### Texto del ejercicio
El arte de la disrupción – Jean Maninat

Jean Maninat

Por: Jean Maninat

No cualquiera puede ser un maestro de la perturbación, del trastorno, de la dislocación, de la conmoción, de la ruptura. Se requiere un cierto don, una condición innata que se les da a pocos, como al Joker o al Pingüino, o al mismísimo Batman, quien incluso cuando hace el bien, destroza todo a su paso. Caminan a sus anchas, en su elemento, respirando profundo mientras a su alrededor todo se desmorona, las sirenas de alarma se disparan, y bomberos y agentes del orden no se dan abasto para controlar tanto desmadre.

Seguramente Boris Johnson ya habrá firmado contrato con DC Comics para alimentar la creación de un nuevo archimalo, The Boris, un político de ego desmesurado y caricaturesca figura, sembrando de artilugios rocambolescos el hemiciclo de Westminster y los aposentos reales de Buckingham, con el aplauso inicial de las masas y su consternación tardía, ante tanto despropósito anidado en una rubia y cuidadosamente despeinada cabellera. La transición de héroe a antihéroe popular.

### Lista de entradas
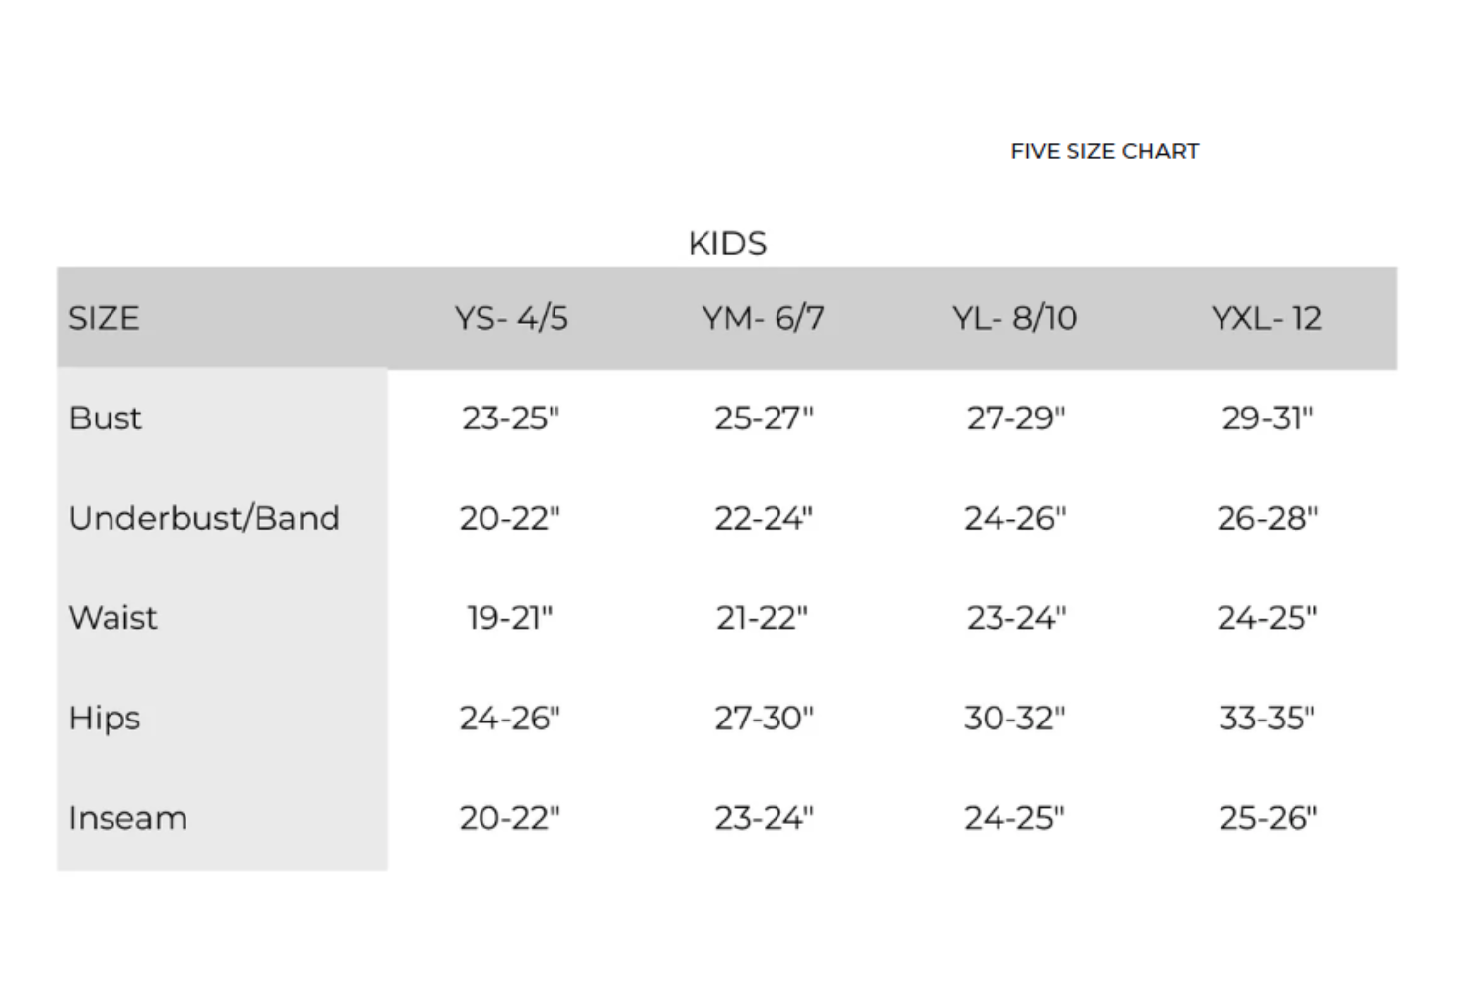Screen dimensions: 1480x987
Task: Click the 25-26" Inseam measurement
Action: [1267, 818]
---
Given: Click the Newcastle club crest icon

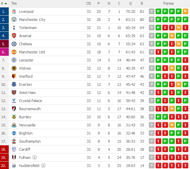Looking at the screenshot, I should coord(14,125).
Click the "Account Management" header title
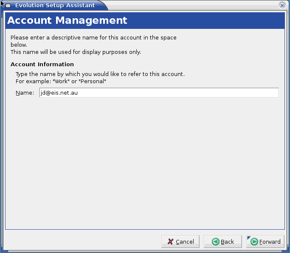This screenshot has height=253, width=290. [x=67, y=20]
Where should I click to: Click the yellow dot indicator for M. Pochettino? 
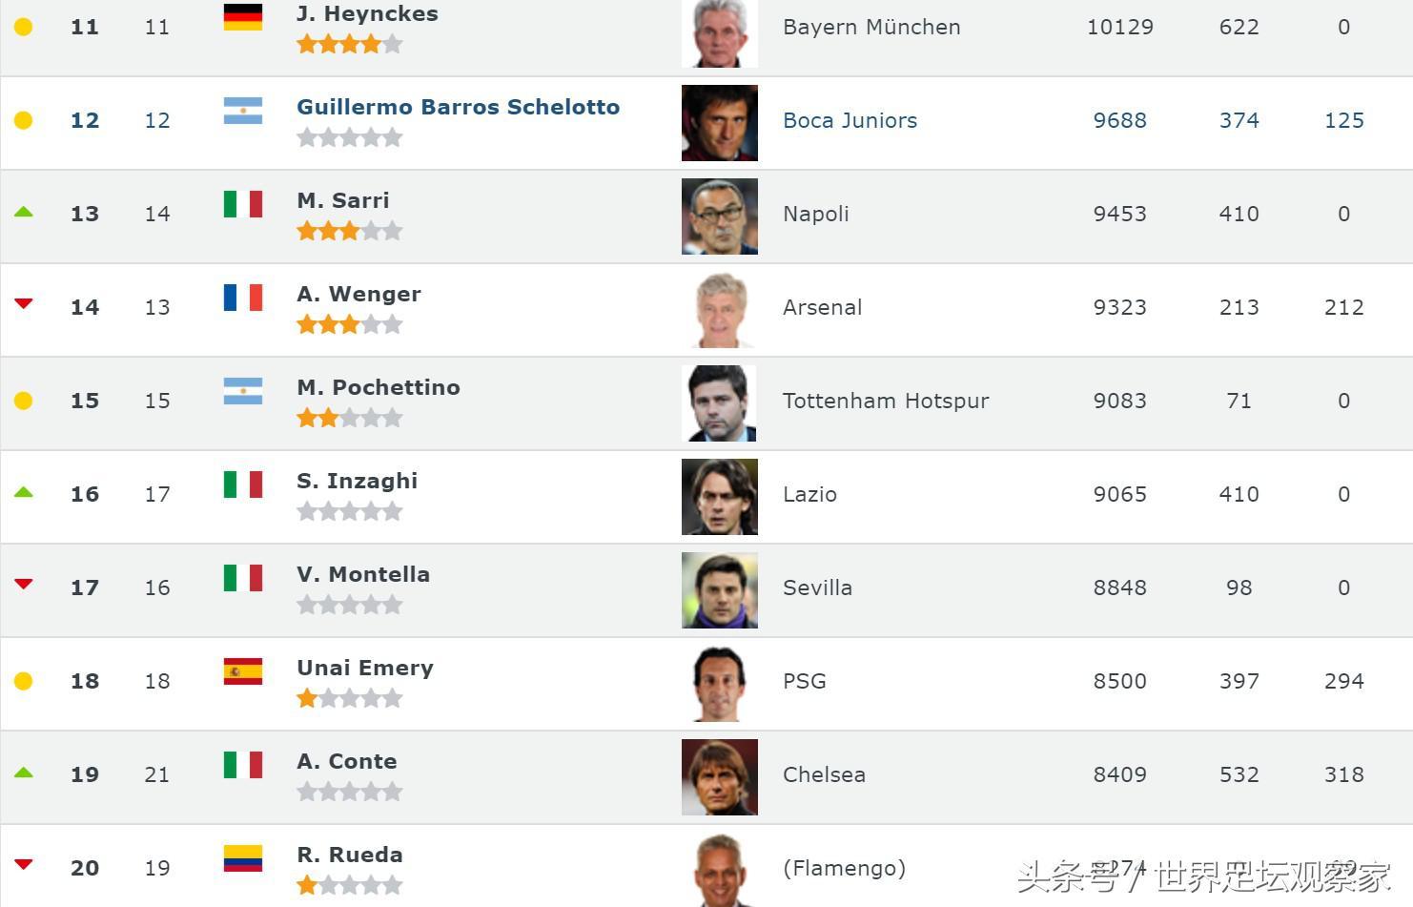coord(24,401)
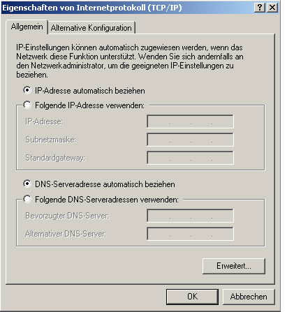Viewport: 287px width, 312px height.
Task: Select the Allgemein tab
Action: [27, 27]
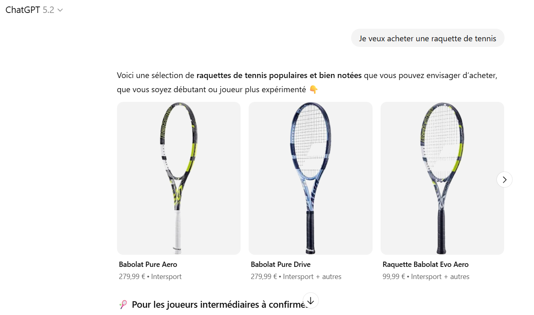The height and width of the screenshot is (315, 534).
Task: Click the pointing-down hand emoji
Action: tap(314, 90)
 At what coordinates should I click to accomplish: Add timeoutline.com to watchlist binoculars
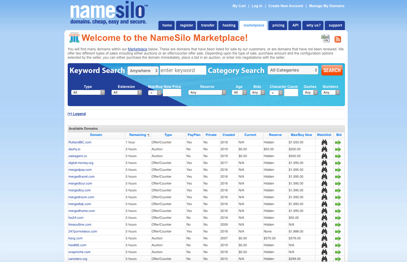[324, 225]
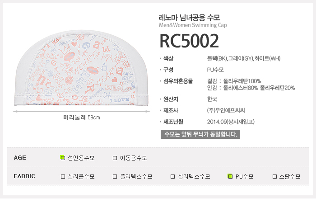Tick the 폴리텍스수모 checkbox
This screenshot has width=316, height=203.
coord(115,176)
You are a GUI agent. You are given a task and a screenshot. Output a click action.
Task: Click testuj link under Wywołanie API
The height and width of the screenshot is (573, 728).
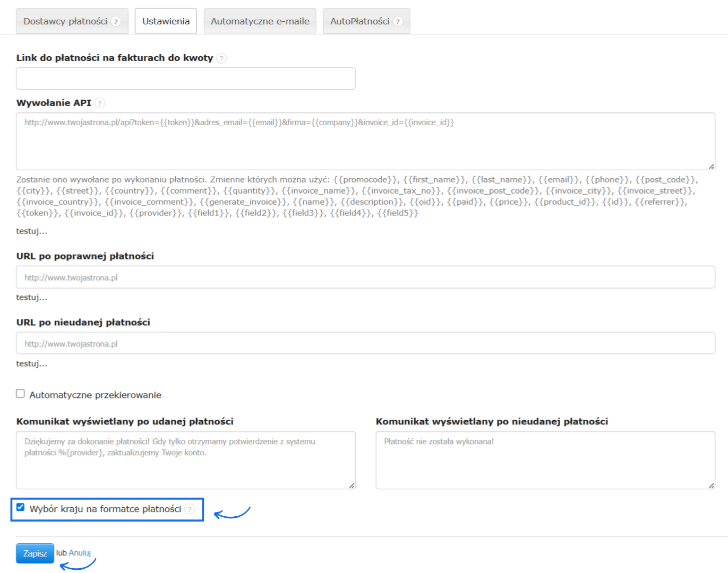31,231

### Descripción de la tarea
En la primera oración del texto sobre Boris Johnson se enumera aquello de lo que no cualquiera puede ser «un maestro». Escriba todos los sustantivos de esa enumeración.

### Tu respuesta
Los sustantivos son perturbación, trastorno, dislocación, conmoción y ruptura.